Entretanto, uma explicação desmistificadora para o fenômeno é fornecida pelos criadores da bossa nova, entre eles Roberto Menescal, hoje patriarca indisputável dos primórdios. Dizem que a maneira intimista e em surdina foi determinada pelo fato de todos morarem em apartamento. Tinham que tocar e cantar baixinho, senão os vizinhos reclamavam. De acordo com esse integrante da primeira turma, aquela que frequentava o apartamento do pai de Nara e Danuza Leão em Copacabana, foi assim que se definiu a maneira, que viria a se tornar propriamente um estilo.

João Gilberto buscava a perfeição. A integridade de João Gilberto, que se protegia da massificação, do culto à celebridade, da exploração midiática mediante uma cuidadosa cortina de fumaça, alimentaria todo um lendário. Contava-se que era capaz de abandonar um show antes de começá-lo, descontente com os instrumentos ou os microfones. Ou então que, conversando ao telefone com um amigo (que foi correndo contar a história), batia distraidamente o lápis no aparelho até começar a fazê-lo ritmicamente, já enlevado numa possível gravação vindoura e esquecendo que havia um interlocutor do outro lado. As anedotas se multiplicam. Sabia-se que era avesso ao intercâmbio social – não ia a bares, não ia a festas, não comparecia a eventos, não apreciava badalação nem multidões – e não gostava de receber pessoas.

Ir a um show de João Gilberto era aventurar-se por terra ignota. Os fãs indagavam um aos outros se ele apareceria mesmo; ou, caso aparecesse, se daria o show ou iria embora antes do início, como era useiro e vezeiro em fazer; ou se interromperia na metade. Assisti um deles no Tom Brasil, em São Paulo, que se anunciava com duração de uma hora, nem mais nem menos um minuto, a partir das 21h. Para começar, o interregno de meia hora que ele levou para levantar a cortina a bem dizer nem chegava a configurar um atraso – tratando-se de quem se tratava. João, com seu banquinho e seu violão, cumpriu rigorosamente a obrigação, levantando-se ao fim de uma hora para agradecer os aplausos e retirar-se.

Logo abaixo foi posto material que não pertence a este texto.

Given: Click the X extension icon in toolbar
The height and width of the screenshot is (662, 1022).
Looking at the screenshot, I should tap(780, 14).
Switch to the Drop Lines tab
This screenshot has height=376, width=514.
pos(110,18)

Chamado várias vezes à cena pela plateia em delírio, acabaria por resignar-se a conceder um bis. A plateia silenciou e ele deu início a um bis… que duraria duas horas! Encadeando uma canção na outra, como palavra puxa palavra, só parou ao fim de duas horas. Cantou até o Hino Nacional, o que é de não se acreditar. Os fãs, em êxtase, só foram embora no dia seguinte, pois passava da meia-noite na cidade deserta, trauteando com João: “Madrugada já rompeu…” Foi uma ocasião digna de ficar na memória, marcada por uma estrelinha de ouro.